PGNiG przeznaczy w tym roku do podziału pomiędzy akcjonariuszy do połowy skonsolidowanego zysku netto, zapowiedział prezes Piotr Woźniak. To może być rekordowa wypłata, bo i zyski za ubiegły rok idą na rekord. Skarb państwa zrealizuje dzięki temu większość prognozy budżetowej.
- Zgodnie z naszą polityką dywidendową do podziału pomiędzy akcjonariuszy przeznaczamy do 50 proc. skonsolidowanego zysku netto. Tak też powinno być w 2018 r. - powiedział Woźniak w wywiadzie dla "Parkietu".
Jaka konkretnie to będzie kwota? Zyski PGNiG już w trzech kwartałach 2017 roku były wyższe od tych, które udało się osiągnąć w całym 2016 roku. Wygląda na to, że cały ubiegły rok skończy się dla spółki rekordem, więc i rekordowa powinna być dywidenda.
W czerwcu 2017 r. akcjonariusze PGNiG zdecydowali o przeznaczeniu 1,16 mld zł z zysku netto za 2016 r. na dywidendę, co oznacza wypłatę w wysokości 0,2 zł na akcję. Wypłata pochodziła z zysku za 2016 r., który wyniósł 2,35 mld zł.
W ubiegłym roku tę ostatnią kwotę udało się grupie PGNiG zarobić już w dziewięć miesięcy. Po wrześniu zysk netto wynosił 2,47 mld zł. Jeśli w ostatnim kwartale ub.r. gazowa firma zarobi nawet tylko tyle co w słabym trzecim, to i tak zysk będzie rekordowy - 2,83 mld zł. Poprzedni rekord był w 2014 r., który PGNiG zakończył na plusie 2,82 mld zł.
W najnowszej rekomendacji dla akcji PGNiG sporządzonej przez DM BDM, szacowane jest, że wynik netto za 2017 r. wyniesie aż 3,23 mld zł. Połowa z tej kwoty to 1,62 mld zł, z czego 1,15 mld zł (71 proc.) trafiłoby do skarbu państwa przy zapowiedzianej przez prezesa Woźniaka proporcji wypłaty akcjonariuszom.
W budżecie na 2018 r. zaplanowano 2,25 mld zł dochodu z dywidend, a w 2017 do listopada zebrało się ich 2,37 mld zł. Jak widać, większość zapewni najprawdopodobniej sam PGNiG.
Stawki bez zmian, zyski w górę
Co więcej, i w nowym roku polski gigant gazowy może liczyć na kontynuację dobrych wyników.

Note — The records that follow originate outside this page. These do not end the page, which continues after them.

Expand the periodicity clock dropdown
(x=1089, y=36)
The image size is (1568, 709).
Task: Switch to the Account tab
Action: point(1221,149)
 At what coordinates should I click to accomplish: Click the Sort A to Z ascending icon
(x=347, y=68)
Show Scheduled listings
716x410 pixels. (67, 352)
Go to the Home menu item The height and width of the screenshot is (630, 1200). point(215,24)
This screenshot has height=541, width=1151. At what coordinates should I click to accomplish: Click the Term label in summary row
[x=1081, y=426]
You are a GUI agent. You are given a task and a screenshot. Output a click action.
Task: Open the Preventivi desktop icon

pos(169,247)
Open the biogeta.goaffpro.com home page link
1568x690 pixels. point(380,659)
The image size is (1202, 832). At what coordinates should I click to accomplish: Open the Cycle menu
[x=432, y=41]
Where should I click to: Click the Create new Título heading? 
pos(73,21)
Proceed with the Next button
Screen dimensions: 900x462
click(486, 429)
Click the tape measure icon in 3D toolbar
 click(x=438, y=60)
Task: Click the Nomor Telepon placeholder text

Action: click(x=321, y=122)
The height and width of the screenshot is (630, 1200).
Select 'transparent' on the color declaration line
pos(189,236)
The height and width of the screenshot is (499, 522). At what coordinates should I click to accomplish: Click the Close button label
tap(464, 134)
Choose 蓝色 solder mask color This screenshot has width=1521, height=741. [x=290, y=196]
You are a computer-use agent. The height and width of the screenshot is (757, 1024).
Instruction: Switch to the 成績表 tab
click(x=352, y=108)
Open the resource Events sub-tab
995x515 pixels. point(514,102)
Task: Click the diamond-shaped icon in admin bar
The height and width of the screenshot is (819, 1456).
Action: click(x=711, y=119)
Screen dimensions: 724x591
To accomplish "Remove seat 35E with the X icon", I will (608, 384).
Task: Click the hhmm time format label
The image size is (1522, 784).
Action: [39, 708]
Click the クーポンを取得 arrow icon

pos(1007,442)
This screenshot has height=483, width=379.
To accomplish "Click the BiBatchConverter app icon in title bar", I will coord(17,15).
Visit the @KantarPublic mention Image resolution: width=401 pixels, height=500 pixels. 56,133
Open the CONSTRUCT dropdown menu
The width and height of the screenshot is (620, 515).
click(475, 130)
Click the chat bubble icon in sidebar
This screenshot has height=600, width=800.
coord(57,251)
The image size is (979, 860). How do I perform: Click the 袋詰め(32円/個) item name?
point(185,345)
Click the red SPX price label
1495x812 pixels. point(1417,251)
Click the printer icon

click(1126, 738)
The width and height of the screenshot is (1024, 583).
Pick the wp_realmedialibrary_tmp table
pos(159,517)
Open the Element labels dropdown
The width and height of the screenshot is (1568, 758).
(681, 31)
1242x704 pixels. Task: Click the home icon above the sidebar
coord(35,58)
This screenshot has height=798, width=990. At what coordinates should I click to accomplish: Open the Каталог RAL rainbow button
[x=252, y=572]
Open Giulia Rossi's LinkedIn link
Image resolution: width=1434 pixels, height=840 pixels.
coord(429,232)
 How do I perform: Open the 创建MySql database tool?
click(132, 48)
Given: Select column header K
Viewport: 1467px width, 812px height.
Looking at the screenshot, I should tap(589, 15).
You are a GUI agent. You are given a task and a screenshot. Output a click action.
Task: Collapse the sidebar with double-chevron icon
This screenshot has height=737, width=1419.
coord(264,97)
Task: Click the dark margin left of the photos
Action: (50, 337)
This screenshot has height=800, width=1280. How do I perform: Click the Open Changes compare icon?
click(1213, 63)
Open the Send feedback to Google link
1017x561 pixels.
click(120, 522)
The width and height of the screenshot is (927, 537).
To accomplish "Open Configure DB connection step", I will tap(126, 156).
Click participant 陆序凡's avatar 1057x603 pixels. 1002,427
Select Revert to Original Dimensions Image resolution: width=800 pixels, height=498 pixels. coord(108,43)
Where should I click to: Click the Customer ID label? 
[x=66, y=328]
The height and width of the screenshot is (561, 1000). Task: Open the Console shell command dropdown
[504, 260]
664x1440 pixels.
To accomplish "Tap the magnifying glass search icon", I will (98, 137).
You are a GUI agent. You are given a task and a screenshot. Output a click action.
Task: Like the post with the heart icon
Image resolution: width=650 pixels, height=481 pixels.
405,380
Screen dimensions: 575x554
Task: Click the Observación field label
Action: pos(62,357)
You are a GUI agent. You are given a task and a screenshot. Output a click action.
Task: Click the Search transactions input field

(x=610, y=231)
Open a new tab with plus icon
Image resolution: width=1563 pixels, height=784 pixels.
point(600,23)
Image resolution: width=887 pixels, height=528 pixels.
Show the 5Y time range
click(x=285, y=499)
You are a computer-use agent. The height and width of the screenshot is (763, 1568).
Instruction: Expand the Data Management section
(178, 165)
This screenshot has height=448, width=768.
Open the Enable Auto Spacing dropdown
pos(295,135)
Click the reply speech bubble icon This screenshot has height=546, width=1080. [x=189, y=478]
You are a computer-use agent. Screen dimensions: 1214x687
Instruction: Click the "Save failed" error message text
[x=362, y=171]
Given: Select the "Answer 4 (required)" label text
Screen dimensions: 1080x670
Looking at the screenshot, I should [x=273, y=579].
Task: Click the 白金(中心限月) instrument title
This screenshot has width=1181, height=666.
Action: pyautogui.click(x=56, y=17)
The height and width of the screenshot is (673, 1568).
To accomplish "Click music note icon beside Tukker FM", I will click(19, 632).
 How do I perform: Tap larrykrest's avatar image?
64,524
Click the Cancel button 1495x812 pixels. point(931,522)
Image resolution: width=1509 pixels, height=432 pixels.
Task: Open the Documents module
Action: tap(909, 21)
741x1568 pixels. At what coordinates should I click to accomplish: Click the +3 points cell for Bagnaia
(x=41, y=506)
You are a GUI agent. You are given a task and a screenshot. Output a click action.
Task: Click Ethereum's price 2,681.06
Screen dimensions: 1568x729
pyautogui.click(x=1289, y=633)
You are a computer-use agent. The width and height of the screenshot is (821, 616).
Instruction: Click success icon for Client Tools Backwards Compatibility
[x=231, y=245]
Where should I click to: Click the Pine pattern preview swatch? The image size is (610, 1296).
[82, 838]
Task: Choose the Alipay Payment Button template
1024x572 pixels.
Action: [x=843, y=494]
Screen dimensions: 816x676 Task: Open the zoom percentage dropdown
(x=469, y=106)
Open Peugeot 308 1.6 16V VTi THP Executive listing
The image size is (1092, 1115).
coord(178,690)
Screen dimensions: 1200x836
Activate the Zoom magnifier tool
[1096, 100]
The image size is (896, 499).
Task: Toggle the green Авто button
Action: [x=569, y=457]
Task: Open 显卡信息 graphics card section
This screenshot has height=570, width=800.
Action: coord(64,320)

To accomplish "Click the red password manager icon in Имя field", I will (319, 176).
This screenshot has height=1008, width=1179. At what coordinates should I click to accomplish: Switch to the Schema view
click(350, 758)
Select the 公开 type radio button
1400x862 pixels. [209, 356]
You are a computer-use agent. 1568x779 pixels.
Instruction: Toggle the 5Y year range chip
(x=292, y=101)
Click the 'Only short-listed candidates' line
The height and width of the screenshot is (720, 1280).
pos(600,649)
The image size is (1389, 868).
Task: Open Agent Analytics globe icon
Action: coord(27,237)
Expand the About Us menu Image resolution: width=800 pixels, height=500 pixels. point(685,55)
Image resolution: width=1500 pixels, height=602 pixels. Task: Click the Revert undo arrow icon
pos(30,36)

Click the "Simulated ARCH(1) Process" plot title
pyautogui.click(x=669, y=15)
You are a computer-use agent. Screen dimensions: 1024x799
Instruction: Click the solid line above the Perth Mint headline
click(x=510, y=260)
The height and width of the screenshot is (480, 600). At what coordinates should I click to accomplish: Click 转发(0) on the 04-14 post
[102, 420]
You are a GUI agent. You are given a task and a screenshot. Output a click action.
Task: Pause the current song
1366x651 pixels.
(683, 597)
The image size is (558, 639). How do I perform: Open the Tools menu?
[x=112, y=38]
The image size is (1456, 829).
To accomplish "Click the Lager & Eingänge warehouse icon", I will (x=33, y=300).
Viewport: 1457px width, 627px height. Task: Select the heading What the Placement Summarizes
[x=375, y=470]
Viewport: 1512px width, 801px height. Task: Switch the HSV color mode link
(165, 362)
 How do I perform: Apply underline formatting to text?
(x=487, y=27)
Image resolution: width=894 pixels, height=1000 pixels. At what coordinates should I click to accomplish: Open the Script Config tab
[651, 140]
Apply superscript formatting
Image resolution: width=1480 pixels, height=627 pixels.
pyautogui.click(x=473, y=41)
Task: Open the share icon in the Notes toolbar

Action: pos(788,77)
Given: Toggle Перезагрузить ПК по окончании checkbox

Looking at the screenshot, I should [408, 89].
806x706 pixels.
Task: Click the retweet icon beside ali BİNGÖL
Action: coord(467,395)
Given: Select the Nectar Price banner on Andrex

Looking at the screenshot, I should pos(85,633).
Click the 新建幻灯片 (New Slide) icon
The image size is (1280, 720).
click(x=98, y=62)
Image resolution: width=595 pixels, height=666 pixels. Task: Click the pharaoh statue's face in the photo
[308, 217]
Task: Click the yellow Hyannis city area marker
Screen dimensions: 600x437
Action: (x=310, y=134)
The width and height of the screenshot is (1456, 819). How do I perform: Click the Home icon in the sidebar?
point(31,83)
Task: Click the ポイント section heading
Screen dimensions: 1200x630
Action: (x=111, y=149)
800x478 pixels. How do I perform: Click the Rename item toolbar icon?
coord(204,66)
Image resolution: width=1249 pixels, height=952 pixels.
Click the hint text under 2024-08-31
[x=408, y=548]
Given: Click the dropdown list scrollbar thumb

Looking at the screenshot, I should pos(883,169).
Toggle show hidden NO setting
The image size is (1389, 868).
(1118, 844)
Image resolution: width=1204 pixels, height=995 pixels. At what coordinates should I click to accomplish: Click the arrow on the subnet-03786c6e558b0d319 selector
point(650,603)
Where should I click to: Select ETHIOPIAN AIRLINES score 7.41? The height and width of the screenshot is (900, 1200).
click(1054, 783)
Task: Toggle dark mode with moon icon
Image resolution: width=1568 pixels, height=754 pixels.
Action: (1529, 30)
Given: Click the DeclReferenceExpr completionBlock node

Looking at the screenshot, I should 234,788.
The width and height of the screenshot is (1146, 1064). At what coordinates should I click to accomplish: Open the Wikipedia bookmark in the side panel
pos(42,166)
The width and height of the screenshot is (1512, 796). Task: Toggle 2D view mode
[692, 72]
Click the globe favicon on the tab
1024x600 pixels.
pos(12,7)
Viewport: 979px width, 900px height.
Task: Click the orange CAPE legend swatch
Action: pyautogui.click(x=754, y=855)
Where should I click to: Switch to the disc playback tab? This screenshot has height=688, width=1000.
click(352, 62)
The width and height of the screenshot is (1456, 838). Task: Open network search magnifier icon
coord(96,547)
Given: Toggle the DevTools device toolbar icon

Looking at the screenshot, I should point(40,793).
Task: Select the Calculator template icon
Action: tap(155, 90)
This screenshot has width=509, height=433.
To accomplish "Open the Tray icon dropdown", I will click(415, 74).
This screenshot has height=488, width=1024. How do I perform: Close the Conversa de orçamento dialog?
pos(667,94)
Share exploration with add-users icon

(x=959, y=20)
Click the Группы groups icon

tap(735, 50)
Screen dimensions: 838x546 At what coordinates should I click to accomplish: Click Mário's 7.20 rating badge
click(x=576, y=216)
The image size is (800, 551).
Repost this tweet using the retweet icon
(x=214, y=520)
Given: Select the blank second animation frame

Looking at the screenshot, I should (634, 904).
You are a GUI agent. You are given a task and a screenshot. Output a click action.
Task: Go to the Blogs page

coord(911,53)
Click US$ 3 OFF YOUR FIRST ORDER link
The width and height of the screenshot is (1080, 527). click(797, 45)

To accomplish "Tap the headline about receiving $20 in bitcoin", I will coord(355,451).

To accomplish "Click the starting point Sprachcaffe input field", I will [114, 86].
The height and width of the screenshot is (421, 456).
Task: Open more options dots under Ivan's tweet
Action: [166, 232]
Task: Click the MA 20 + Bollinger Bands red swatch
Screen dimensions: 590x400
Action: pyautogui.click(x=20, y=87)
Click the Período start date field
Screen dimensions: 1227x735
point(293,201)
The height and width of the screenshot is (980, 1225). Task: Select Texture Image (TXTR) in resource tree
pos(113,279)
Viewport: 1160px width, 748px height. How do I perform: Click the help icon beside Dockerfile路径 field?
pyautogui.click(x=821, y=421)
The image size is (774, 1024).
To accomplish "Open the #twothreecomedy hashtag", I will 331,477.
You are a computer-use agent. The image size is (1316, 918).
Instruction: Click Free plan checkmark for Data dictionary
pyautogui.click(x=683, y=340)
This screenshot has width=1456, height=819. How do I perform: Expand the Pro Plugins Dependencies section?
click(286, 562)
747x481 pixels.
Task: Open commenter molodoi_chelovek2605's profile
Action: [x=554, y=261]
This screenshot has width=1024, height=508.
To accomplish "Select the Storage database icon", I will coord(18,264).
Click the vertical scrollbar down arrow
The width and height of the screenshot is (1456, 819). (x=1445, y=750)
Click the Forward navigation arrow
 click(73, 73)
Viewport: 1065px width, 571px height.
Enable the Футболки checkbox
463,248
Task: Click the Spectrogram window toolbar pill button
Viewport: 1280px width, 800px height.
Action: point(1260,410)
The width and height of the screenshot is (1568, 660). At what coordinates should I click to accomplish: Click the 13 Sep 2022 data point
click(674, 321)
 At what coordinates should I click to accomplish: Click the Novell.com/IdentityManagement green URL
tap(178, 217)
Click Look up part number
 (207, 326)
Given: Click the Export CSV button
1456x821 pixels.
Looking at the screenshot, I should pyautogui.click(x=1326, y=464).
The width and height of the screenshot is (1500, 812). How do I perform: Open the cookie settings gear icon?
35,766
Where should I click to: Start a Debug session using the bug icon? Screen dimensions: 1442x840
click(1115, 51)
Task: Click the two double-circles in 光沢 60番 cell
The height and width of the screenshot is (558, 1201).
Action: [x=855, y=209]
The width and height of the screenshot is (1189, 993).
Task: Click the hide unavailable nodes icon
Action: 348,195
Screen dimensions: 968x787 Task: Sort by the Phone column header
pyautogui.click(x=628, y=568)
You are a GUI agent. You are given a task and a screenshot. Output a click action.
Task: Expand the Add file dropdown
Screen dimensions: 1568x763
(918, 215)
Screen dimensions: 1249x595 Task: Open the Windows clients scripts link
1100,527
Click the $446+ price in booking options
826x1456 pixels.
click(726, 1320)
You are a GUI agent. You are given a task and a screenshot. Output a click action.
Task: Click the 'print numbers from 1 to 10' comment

Urząd Regulacji Energii zatwierdził brak zmian taryf za gaz dla gospodarstw domowych. Tymczasem na giełdach towarowych w USA cena gazu ziemnego spadła w dolarach w ciągu roku o 8,0 proc., a do tego złoty umocnił się o prawie 18 proc.
Podrożała jednak o 18 proc. ropa Brent, względem której indeksowane są ceny PGNiG w umowie z Gazpromem. Polska spółka gazowa dwa miesiące temu podała, że odrzuciła propozycję Rosjan o renegocjację ceny.
Mimo planowanej dużej wypłaty PGNiG nie rezygnuje zresztą z planów inwestycyjnych. Do dyspozycji zostaje jeszcze przecież druga połowa zysku i kredyty.
- Jeśli miałbym wymienić tylko trzy cele, które chcemy osiągnąć w najbliższym roku, będą to: zakup udziałów w koncesji na Norweskim Szelfie Kontynentalnym, budowa pozycji na rynku LNG, w tym podpisanie nowych kontraktów krótko- i średnioterminowych na dostawy gazu skroplonego, a wreszcie mocne zaangażowanie grupy w walkę ze smogiem. To ostatnie będzie konsekwencją wdrożenia nowych produktów przez PGNiG Obrót Detaliczny oraz intensyfikacji działań Polskiej Spółki Gazownictwa w zakresie przyłączeń nowych odbiorców do sieci - wskazał Woźniak.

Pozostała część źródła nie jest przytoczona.